Microscopically, lymphangioma may be simple consisting of multiple, small, capillary vessels; cavernous showing cluster of dilated lymphatic ducts with surrounding fibrous capsule and cystic consisting of well-defined, cystic spaces lined by flat endothelium showing lymphocytic or proteinaceous, eosinophilic fluid without obvious surrounding capsule but with intervening dense fibrocollagenous stroma; latter infiltrated by inflammatory cells in cases of infected CLB [8,10]. Differentiation between cavernous and cystic type is considered arbitrary by some authors as persistence of cavernous lymphatic spaces for long duration of time may result in cystic spaces with loss of capsule [13].

Histopathologically, the tumor consists of multiple, cystic lymphatic spaces along with thin and thick-walled, dilated, lymphatic ducts lined by single-layer of flattened, endothelial cells and filled with proteinaceous, bright, eosinophilic fluid and lymphocytes predominantly. On immunohistochemical staining, the lining cells of lymphatic spaces/ducts are CD34 positive. Significant amount of fibrocollagenous stroma infiltrated by lymphocytes, plasma cells and polymorphs is noted interspersed between the lymphatic spaces/ducts along with islands of adipose tissues and normal breast lobules in cases of cystic lymphangioma of breast.

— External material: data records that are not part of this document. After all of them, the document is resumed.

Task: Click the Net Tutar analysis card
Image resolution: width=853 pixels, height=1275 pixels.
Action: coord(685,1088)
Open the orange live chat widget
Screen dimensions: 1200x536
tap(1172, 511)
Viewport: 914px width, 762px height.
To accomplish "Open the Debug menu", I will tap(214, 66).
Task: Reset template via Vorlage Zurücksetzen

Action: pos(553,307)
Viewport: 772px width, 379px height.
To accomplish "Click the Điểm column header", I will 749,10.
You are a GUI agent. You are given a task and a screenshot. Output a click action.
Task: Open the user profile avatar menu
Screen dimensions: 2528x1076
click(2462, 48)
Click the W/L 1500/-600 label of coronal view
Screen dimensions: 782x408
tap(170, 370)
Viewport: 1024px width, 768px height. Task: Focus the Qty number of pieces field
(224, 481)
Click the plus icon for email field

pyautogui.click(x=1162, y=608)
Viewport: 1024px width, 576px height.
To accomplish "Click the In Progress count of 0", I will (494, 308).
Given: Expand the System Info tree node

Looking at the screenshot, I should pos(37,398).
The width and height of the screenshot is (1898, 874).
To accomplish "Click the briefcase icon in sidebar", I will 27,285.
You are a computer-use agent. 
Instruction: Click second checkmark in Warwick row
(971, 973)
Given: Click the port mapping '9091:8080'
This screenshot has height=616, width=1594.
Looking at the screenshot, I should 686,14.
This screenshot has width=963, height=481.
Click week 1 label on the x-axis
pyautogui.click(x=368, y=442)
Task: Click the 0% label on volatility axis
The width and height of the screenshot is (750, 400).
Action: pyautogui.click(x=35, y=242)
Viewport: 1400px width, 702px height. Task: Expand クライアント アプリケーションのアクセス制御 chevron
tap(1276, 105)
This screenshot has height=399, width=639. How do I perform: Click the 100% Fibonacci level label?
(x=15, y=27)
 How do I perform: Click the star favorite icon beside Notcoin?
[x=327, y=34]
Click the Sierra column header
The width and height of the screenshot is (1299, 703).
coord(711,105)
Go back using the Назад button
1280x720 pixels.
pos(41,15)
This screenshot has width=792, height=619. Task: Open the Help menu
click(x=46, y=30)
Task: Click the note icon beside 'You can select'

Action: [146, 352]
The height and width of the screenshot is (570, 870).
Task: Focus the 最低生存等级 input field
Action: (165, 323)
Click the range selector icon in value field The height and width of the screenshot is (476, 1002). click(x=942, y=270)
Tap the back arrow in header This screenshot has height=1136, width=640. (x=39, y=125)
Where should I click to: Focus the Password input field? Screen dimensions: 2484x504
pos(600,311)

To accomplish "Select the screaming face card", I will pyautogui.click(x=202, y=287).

Though cystic lymphangioma is a rare breast lesion yet its characteristic radiological features may help in correct diagnosis except when fibrotic, hypoechoic areas may masquerade breast carcinoma that may be differentiated by elastography or it pattern of enhancement on MR images. Early recognition results in appropriate management and prevents extensive surgical treatment.